You are free to call me a believer if you like. It still doesn't stick and I still don't deal in belief. You have no idea how I've vetted Bob Heironimus. There is no belief when it comes to Bob Heironimus being filmed by Roger Patterson at Bluff Creek. I know for a fact he was. Yes, if you want to see the proof, you will have to wait for a documentary. Belief has no place in my world where Bigfoot is concerned. I simply do not accept what does not have reliable evidence or proof. Show me a specific claim of Bigfoot, I examine it. If it doesn't have reliable evidence, I do not support it. I haven't found one single pice of reliable evidence for Bigfoot yet. It doesn't mean I would reject it if it were to come. I've already specified the three forms I would accept.

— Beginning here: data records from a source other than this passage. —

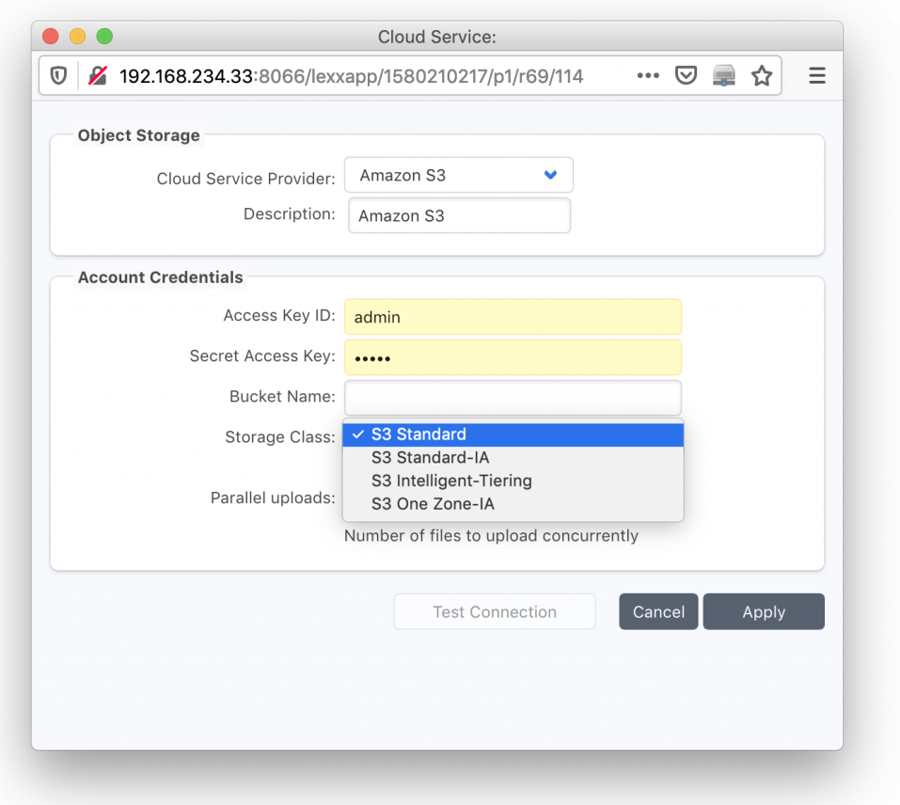Image resolution: width=900 pixels, height=805 pixels.
Task: Click the blue chevron on Amazon S3 selector
Action: coord(550,175)
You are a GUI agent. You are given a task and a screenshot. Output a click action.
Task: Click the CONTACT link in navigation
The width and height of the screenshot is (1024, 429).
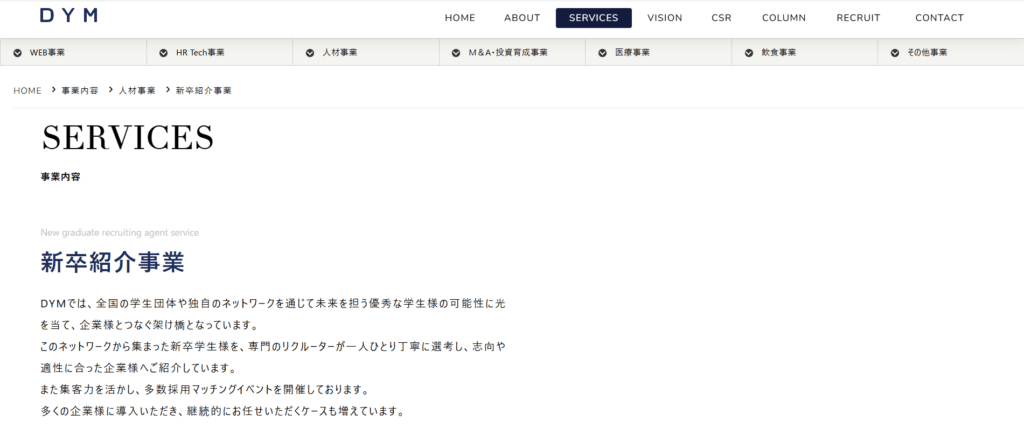click(x=939, y=18)
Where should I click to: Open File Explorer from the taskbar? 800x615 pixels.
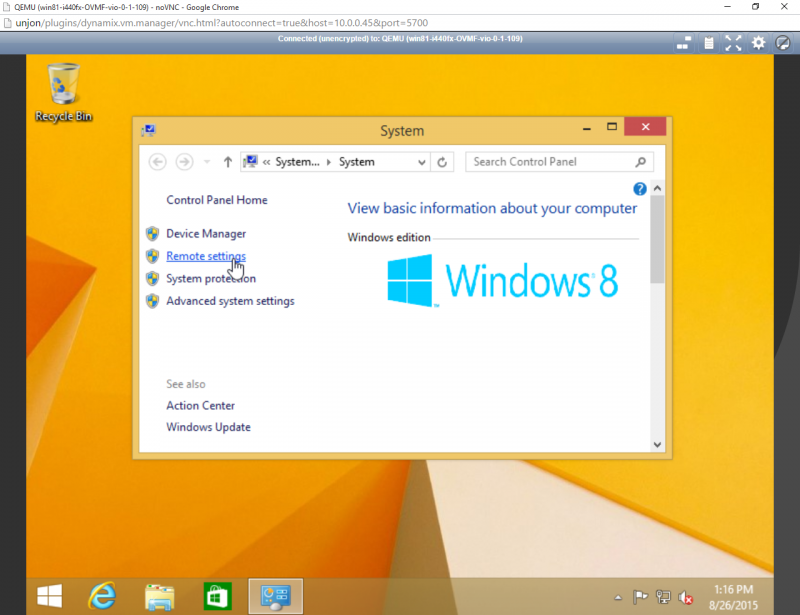(x=158, y=597)
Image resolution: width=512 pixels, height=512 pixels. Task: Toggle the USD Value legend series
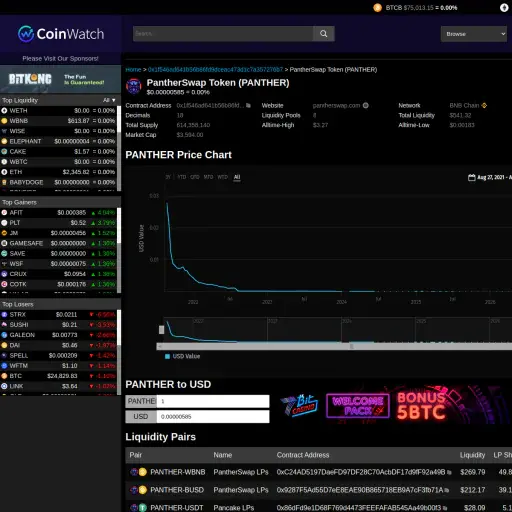click(183, 356)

Can we please discuss bent stirrups and not what's in my heart or mind or motivations?

kitakaze,

You say you don't deal in belief, yet you dismissed the images of Roger pourin' the plaster simply because you believed his pants an boots were to dry for a man who twice crossed the river. I had asked you multiple times how you were able to ascretain this without even knowin' the elapsed time between the two images bein' filmed. You consatantly go on what you believe to be, I have little problem with it, however, it would be incorrect to say you don't deal in belief.

As for the stirrup, are there any known images of it ? After it was said to have been damaged.

Pat...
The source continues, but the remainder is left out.